On July 14, the group headed to the Energy City, and on July 15 the beautiful train could be spotted on the Long Creek Railroad going from Estevan to Tribune, stopping in Torquay for lunch and then coming back to Estevan.
Lifestyles talked to Mike Ford, the long-time excursion director for the North Central Railcars Ltd.
“The ride went really well. It was a sunny day, a little bit windy in the morning, (but all was well),” said Ford.
Similar tours are organized every few years, to make sure it doesn’t get old. And Ford, who purchased his car in 1996, has been running it since 1997 and has put various excursion together since 2001, says that for him it’s always great.
“It never gets old, because the scenery usually gets little different, the weather looks different, and the group of people you get to ride has a tendency to change. You get some of the same people but you usually get about a quarter to a half of new ones, people who haven’t seen it before,” said Ford.
This year’s group of railcar travellers was comprised of people from British Columbia, Alberta, Saskatchewan (Eatonia), Manitoba, Ontario and Quebec, who were joined by folks from the United States, basically from Idaho, Illinois, Minnesota and Indiana, with one car coming from Arizona.
Tourists not only were enjoying their rides and the scenery around them, but they also tried to share what they know about jiggers with people they met on the way.
“Every time we stop either for a break or lunch, we invite everybody to come over and look at our cars, have kids sit in them, take pictures. We are pretty friendly and we want to share this little piece of history with everyone,” said Ford.
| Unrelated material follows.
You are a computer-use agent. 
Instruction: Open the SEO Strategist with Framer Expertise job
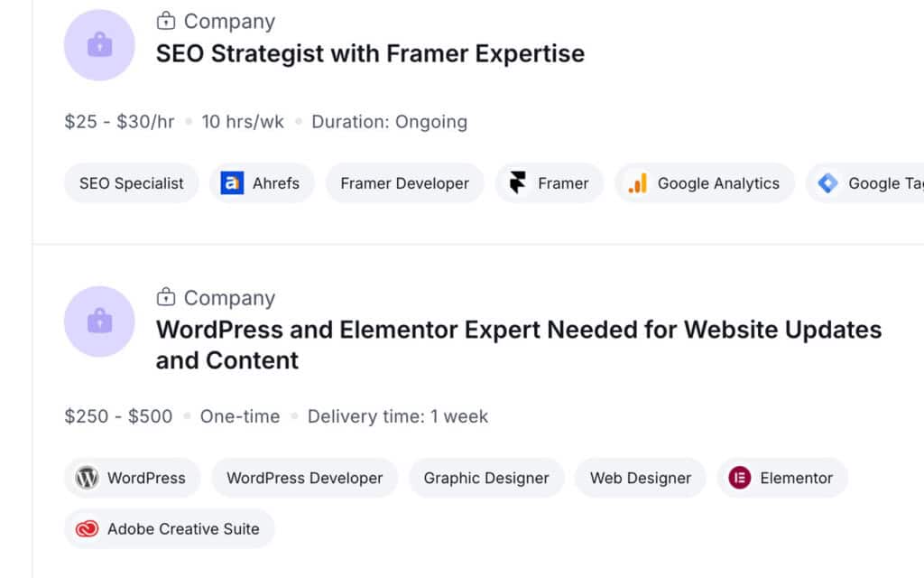pos(370,53)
He noted that younger people usually don’t know what these cars are, and older people are surprised to see them because they probably haven’t come across one since the times when they were kids.
Some of the cars that joined the excursion could go as fast as 55-65 kilometres per hour, but when on the tour the train travelled at about 40 kilometres per hour speed. Most cars had a driver and one passenger.
Jiggers are individually powered, and most engines run from 16-horsepower to about 22-horsepower with most being gasoline-powered and a few larger running on diesel.
After Estevan, the excursion lost a couple of participants and continued on into Manitoba. They made it to Morden, Man., to run the Boundary Trail Railway to Manitou, and then moved closer to Winnipeg.
The tour will come to an end in the U.S. with a beautiful ride on the North Shore Scenic Railway between Two Harbors and Duluth, Minn., next Monday.
When not touring the club that is centred around the narcoa.org website stays in touch, reaching out to each other for help with fixing or developing their railcars.
“It’s a pretty unique hobby, and we have a lot of people that have a lot of experience and knowledge in electronics and engine, so if you have a problem, you usually can find an answer that you need to fix your problem,” said Ford.